In contrast, I found that the number of communications for localizing the array of classes was proportional to the size of the array. For example, for the default value of 50,000 for max, I saw:
| locale | get | put | execute_on |
|---|---|---|---|
| 0 | 0 | 0 | 0 |
| 1 | 0 | 0 | 0 |
| 2 | 0 | 0 | 0 |
| 3 | 25040 | 25000 | 1 |
I believe the reason for this distinction relates to the fact that c is an array of owned classes, in which only a single class variable can "own" a given ctuff object at a time. As a result, when copying the elements of array c from one locale to another, you're not just copying raw data, as with the record and integer cases, but also performing an ownership transfer per element. This essentially requires setting the remote value to nil after copying its value to the local class variable. In our current implementation, this seems to be done using a remote get to copy the remote class value to the local one, followed by a remote put to set the remote value to nil, hence, we have a get and put per array element, resulting in O(n) communications rather than O(1) as in the previous cases. With additional effort, we could potentially have the compiler optimize this case, though I believe it will always be more expensive than the others due to the need to perform the ownership transfer.
I tested the hypothesis that owned classes were resulting in the additional overhead by changing your ctuff objects from being owned to unmanaged, which removes any ownership semantics from the implementation. When I do this, I see a constant number of communications, as in the value cases:
| locale | get | execute_on |
|---|---|---|
| 0 | 0 | 0 |
| 1 | 0 | 0 |
| 2 | 0 | 0 |
| 3 | 21 | 1 |
I believe this represents the fact that once the language has no need to manage the ownership of the class variables, it can simply transfer their pointer values in a single transfer again.

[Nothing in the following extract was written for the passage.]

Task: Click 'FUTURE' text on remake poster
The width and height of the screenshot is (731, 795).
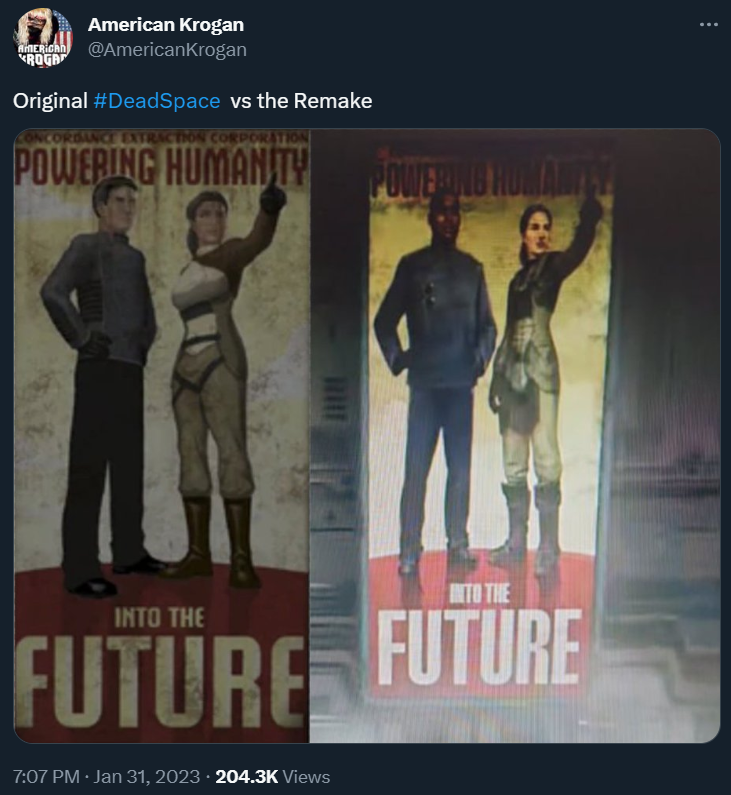Action: [x=479, y=646]
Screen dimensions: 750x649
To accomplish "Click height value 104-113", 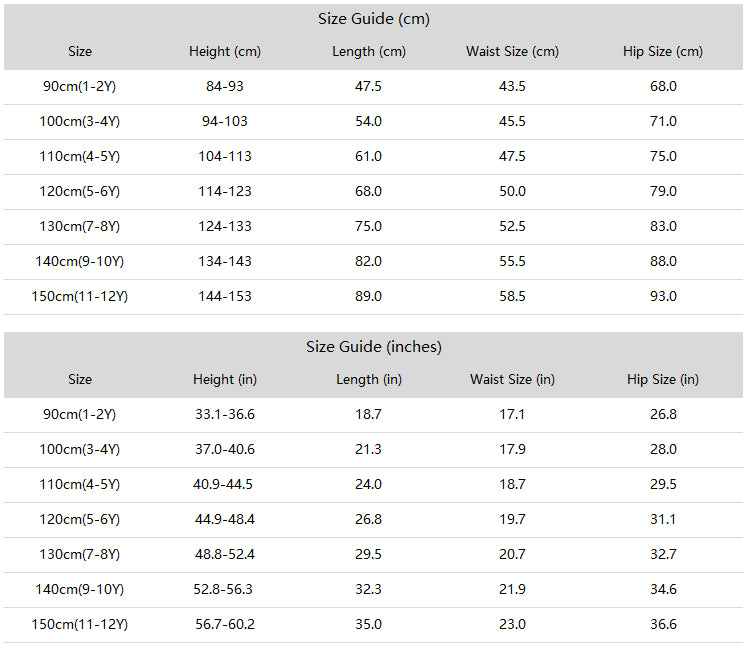I will click(x=225, y=156).
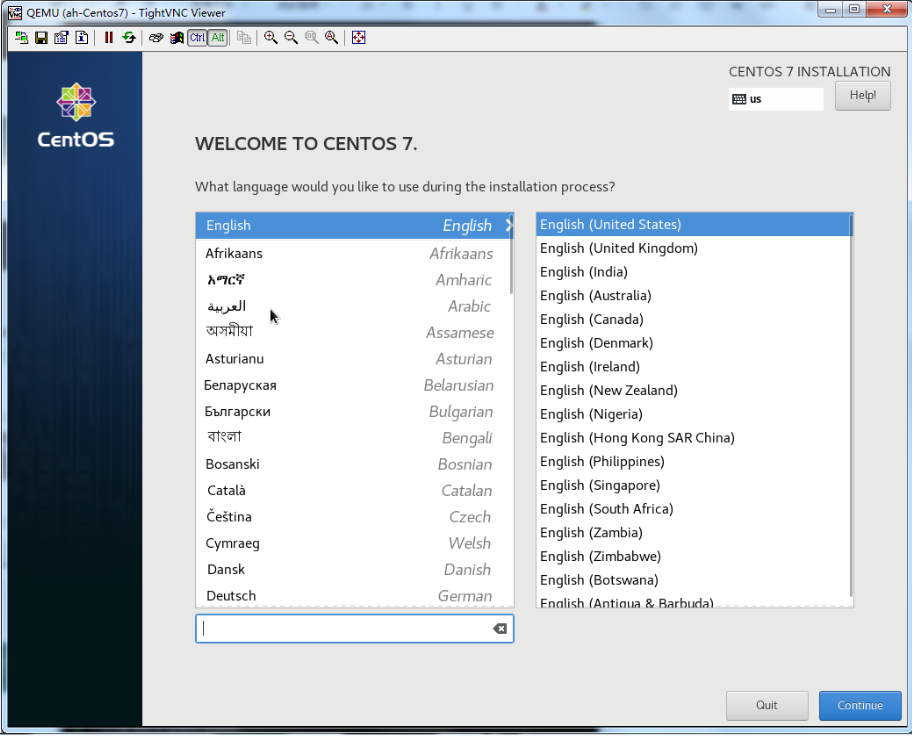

Beyond these performance notes, it's important to understand a key semantic difference between classes and records when choosing which to use. A class object is allocated on the heap, and a class variable is essentially a reference or pointer to that object. Thus, when a class variable is copied from one locale to another, only the pointer is copied, and the original object remains where it was (for better or worse). In contrast, a record variable represents the object itself, and can be thought of as being allocated "in place" (e.g., on the stack for a local variable). When a record variable is copied from one locale to the other, it's the object itself (i.e., the record's fields' values) which are copied, resulting in a new copy of the object itself. See this SO question for further details.
Moving on to your second observation, I believe that your interpretation is correct, and that this may be a bug in the implementation (I need to stew on it a bit more to be confident). Specifically, I think you're correct that what's happening is that wrappers_ref.r[1].x1 is being evaluated, with the result being stored in a local variable, and that the .locale.id query is being applied to the local variable storing the result rather than the original field. I tested this theory by taking a ref to the field and then printing locale.id of that ref, as follows:
ref x1loc = wrappers_ref.r[1].x1;
...wrappers_ref.c[1]!.x1.locale.id...
and that seemed to give the right result. I also looked at the generated code which seemed to indicate that our theories were correct. I don't believe that the implementation should behave this way, but need to think about it a bit more before being confident. If you'd like to open a bug against this on Chapel's GitHub issues page, for further discussion there, we'd appreciate that.